In 2017, Islamabad introduced tough border management regimes under which only Afghans with valid travelling documents could enter Pakistan.

According to border officials, an average 20,000 Afghan citizens now enter Pakistan via the Torkham crossing point on a daily basis. Since the installation of the new border management system, the number of Afghans entering Pakistan has gone down to roughly 5,000 visitors per day. Among them are the Afghans in need of healthcare.

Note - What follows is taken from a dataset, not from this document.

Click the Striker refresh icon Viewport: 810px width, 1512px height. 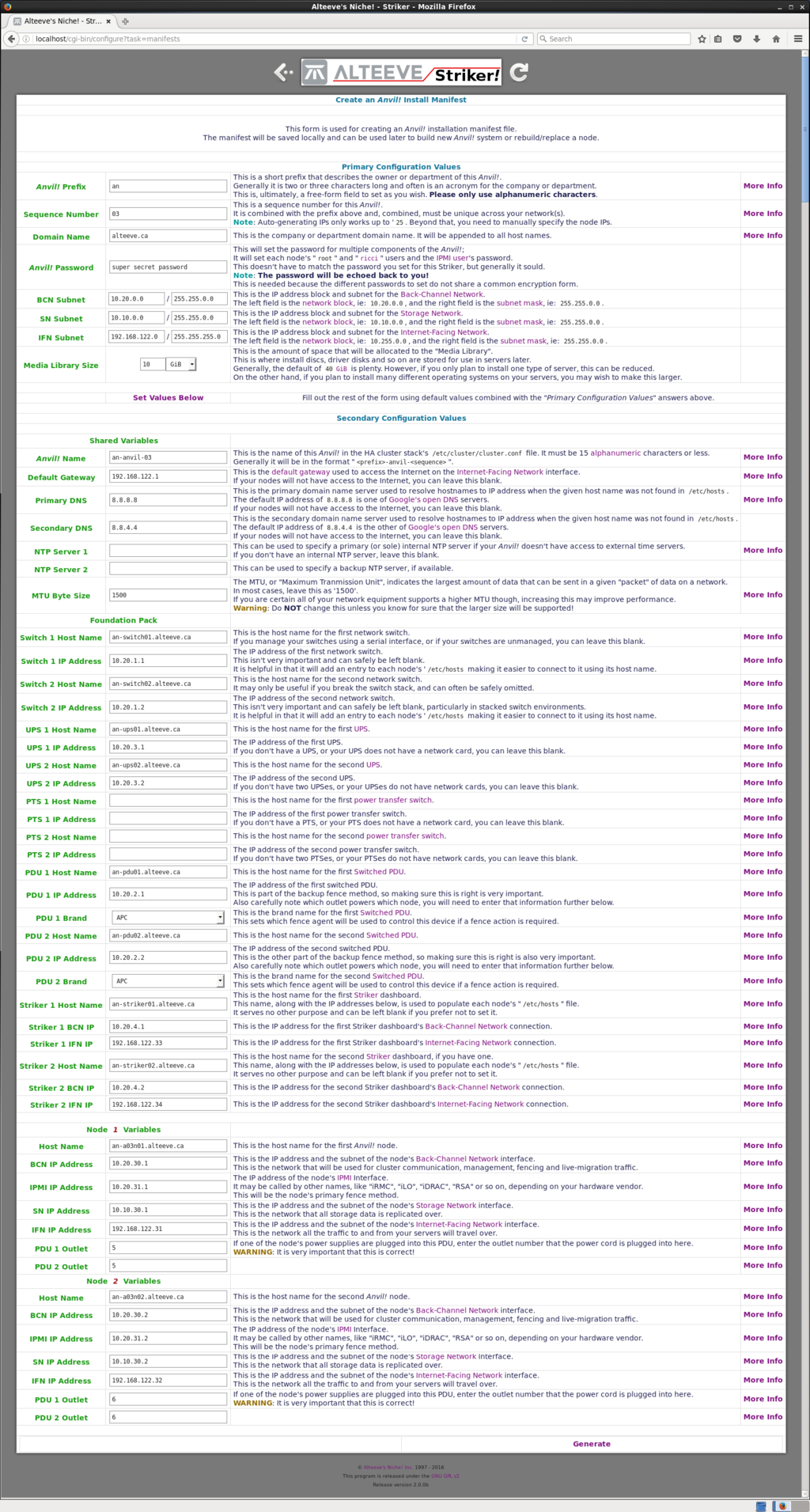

The flow of Afghan patients to hospitals in Peshawar has witnessed a sharp decline since Islamabad started fencing the western border with Afghanistan in an attempt to prevent infiltration of militants.

RMI’s Public Relations Manager, retired Major Syed Naweedul Haq Jillani, told Dawn that before border management, around 27,000 patients sought health care at his hospital daily. Of them, 40 per cent came from Afghanistan.

“Now hardly 10pc of patients come to RMI from Afghanistan because of the border policy,” said Jillani.

For neighbours tied in ethnic, religious and cultural bonds, a hostile environment and disputes among Pakistan, Afghanistan and India are taking a toll on the people.

Access to healthcare in the three countries is appalling due to abject poverty, high cost, lack of specialties and quality health services. Hadia, who underwent a successful surgery, cannot access post-surgery health care, because medicines are not available in her country.

“Medicines are not available here and I requested my friend in New Delhi to bring for Hadia doses enough to last her for three months,” said Zia.

Dr Huma said that India had made much progress in the field and she often referred patients for treatment there. “Private hospitals in Pakistan are money-minded and do not give subsidy to low-income patients,” she regretted. She said that she had recommended 178 children for liver transplant and only three cases had failed. Of these, she said, only nine cases were self-funded and others had undergone subsidised transplant surgery in India.

The Apollo Hospitals have been a partner to hospitals and citizens of Pakistan and Afghanistan in providing access to transplant surgeries.

“We continue to enjoy the goodwill of our neighbours in relation to our transplantation services. On an average we continue to receive close to three to four patients a month of liver transplant alone,” said Dr Anupam Sibal.